*THE EXERCISE:* Gather every line in the data below that contains the word "will".

Records for locating described items
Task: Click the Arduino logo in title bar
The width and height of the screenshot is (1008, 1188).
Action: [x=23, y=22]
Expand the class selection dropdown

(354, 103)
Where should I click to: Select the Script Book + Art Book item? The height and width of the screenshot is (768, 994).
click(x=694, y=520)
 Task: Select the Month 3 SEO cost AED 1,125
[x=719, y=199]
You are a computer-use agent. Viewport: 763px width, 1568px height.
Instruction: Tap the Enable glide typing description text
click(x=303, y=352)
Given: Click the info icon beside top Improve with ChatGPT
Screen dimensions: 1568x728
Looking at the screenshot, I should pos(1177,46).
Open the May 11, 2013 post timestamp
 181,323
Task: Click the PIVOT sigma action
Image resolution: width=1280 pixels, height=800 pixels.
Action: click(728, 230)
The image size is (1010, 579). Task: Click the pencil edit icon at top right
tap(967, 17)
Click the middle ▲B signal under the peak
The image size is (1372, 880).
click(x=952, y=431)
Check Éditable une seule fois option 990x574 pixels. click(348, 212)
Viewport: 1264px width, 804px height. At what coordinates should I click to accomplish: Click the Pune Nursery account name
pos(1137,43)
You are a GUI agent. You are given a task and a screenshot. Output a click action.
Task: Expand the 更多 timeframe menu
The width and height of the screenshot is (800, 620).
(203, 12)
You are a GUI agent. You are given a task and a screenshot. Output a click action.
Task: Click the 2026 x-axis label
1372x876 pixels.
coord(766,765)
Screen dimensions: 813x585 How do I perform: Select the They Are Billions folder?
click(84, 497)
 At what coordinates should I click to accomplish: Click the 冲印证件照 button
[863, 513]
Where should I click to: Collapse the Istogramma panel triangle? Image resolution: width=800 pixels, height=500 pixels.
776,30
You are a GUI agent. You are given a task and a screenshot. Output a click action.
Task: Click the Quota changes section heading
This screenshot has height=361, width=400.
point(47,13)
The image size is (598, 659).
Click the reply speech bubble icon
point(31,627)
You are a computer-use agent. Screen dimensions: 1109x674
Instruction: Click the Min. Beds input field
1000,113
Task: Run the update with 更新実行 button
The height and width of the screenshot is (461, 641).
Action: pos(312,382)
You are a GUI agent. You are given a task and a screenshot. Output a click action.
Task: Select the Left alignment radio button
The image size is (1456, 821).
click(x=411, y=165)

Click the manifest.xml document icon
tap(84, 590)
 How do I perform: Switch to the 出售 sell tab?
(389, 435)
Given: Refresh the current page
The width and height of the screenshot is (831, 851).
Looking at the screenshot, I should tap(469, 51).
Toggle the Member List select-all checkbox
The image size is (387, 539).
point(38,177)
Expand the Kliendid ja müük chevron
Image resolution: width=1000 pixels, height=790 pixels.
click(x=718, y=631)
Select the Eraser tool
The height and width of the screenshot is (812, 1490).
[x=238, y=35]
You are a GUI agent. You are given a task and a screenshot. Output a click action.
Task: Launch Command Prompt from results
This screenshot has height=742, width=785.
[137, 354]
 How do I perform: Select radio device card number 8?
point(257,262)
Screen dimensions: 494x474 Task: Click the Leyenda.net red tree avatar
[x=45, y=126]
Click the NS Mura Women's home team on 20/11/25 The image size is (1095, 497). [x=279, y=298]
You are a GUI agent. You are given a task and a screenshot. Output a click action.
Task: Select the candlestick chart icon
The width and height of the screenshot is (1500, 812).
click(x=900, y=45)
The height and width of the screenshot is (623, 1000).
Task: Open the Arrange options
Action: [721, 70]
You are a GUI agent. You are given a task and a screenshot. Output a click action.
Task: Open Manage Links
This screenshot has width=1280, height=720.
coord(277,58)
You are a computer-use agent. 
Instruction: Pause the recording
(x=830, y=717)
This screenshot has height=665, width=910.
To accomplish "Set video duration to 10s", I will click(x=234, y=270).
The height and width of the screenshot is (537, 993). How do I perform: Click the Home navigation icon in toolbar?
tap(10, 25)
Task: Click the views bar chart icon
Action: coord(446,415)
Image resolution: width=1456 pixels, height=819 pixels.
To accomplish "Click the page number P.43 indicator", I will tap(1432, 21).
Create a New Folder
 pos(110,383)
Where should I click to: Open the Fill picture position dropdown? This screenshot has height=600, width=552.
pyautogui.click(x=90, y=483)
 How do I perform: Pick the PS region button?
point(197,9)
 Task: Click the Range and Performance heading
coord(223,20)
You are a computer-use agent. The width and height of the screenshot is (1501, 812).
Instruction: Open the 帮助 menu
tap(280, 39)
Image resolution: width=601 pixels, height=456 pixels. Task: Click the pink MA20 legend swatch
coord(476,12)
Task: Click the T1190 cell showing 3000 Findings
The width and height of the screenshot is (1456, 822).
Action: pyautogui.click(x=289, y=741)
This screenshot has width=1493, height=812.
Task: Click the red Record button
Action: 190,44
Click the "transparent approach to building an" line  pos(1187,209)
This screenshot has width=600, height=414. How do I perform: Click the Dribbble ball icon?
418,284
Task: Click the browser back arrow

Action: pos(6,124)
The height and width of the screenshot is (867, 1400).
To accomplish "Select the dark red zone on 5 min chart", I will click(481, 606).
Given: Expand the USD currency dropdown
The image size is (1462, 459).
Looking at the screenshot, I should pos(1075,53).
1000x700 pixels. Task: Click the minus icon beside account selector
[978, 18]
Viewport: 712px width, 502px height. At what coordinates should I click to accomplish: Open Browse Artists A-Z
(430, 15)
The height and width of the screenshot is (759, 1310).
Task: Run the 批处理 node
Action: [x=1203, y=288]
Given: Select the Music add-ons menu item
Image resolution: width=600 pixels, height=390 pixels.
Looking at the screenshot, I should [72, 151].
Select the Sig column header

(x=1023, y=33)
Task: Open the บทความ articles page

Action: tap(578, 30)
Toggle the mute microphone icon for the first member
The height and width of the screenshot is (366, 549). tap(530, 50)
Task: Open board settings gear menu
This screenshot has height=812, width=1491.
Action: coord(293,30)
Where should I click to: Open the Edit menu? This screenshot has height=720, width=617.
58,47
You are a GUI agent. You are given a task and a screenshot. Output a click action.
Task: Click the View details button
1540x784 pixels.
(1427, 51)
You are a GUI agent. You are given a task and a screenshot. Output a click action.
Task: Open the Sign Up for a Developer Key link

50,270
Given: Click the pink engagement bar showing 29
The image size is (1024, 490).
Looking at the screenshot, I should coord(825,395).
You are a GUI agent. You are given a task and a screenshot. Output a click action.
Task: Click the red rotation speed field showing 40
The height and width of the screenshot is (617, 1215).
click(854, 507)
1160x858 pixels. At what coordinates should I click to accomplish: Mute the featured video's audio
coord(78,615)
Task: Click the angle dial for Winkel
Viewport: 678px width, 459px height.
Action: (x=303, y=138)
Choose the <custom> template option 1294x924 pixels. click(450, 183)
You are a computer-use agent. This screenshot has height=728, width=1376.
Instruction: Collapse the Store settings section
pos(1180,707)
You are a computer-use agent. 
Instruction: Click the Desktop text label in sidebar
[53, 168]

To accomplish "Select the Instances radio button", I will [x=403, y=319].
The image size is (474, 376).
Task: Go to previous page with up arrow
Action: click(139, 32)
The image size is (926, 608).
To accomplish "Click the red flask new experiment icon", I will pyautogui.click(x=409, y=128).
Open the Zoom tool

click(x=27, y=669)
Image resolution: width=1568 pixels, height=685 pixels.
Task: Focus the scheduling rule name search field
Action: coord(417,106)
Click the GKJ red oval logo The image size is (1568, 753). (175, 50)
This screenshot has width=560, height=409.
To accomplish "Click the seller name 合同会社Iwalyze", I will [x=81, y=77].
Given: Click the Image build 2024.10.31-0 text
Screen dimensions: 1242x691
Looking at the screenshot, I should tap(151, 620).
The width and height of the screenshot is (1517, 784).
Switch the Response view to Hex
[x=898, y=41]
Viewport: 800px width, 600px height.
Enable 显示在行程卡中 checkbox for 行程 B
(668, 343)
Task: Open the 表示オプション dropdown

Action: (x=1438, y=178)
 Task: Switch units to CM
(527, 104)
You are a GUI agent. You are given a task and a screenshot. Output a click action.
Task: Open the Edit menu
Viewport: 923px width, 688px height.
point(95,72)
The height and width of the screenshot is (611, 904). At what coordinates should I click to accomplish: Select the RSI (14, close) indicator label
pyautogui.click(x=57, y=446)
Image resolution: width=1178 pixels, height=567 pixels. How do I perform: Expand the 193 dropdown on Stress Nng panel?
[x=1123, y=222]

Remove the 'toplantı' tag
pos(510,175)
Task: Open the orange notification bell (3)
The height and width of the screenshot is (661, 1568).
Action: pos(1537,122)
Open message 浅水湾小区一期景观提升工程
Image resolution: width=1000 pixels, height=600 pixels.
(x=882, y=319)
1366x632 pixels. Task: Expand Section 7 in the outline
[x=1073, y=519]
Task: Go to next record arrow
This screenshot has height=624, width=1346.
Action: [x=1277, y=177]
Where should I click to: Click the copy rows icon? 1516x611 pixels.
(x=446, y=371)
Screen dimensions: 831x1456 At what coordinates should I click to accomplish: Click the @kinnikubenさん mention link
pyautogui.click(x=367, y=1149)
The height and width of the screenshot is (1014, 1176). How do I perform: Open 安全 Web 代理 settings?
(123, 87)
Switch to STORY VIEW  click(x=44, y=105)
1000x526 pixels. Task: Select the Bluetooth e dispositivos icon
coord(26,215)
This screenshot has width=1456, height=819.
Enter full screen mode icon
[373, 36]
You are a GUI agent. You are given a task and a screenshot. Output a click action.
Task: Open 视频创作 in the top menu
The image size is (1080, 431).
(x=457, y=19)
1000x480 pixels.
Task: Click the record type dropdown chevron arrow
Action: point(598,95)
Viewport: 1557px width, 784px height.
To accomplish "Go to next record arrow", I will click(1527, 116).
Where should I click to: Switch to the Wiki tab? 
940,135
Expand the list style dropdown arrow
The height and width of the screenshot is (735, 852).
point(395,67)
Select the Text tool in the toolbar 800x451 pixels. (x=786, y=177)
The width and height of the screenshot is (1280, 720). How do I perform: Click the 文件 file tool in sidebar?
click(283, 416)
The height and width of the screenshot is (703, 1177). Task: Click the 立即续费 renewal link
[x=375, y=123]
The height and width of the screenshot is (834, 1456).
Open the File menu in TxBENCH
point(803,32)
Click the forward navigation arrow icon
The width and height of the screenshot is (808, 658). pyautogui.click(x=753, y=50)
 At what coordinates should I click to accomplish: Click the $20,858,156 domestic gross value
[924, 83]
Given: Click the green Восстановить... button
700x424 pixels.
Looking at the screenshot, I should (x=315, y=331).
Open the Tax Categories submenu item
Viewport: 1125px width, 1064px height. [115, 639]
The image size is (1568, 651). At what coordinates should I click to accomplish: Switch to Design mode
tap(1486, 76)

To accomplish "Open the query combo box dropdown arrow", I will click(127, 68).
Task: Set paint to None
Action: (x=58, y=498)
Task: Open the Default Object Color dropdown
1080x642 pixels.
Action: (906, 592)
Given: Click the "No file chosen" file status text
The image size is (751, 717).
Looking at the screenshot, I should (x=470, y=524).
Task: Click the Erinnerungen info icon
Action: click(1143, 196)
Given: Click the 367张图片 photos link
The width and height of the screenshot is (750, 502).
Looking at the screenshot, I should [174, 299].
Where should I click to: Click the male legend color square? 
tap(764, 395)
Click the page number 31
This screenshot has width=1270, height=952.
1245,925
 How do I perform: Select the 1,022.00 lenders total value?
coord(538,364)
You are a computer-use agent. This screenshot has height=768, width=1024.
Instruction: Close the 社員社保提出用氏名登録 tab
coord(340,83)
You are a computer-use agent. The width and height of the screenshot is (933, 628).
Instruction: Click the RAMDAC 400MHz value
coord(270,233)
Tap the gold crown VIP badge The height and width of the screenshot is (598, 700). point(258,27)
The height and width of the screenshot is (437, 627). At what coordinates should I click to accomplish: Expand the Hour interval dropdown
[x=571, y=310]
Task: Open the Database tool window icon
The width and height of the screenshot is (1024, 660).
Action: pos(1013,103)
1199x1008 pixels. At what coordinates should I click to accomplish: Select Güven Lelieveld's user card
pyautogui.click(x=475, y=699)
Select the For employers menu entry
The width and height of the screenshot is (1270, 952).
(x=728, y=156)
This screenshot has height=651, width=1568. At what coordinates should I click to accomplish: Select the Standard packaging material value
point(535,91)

*TASK SOLUTION:*
To accomplish "Set video duration to 10s", I will click(x=234, y=270).
To accomplish "Click the page number P.43 indicator", I will tap(1432, 21).
To accomplish "Select the dark red zone on 5 min chart", I will click(481, 606).
To accomplish "Select the Instances radio button", I will [x=403, y=319].
To accomplish "Click the red flask new experiment icon", I will pyautogui.click(x=409, y=128).
To accomplish "Click the seller name 合同会社Iwalyze", I will [x=81, y=77].
To accomplish "Go to next record arrow", I will click(1527, 116).
To accomplish "Open the query combo box dropdown arrow", I will click(127, 68).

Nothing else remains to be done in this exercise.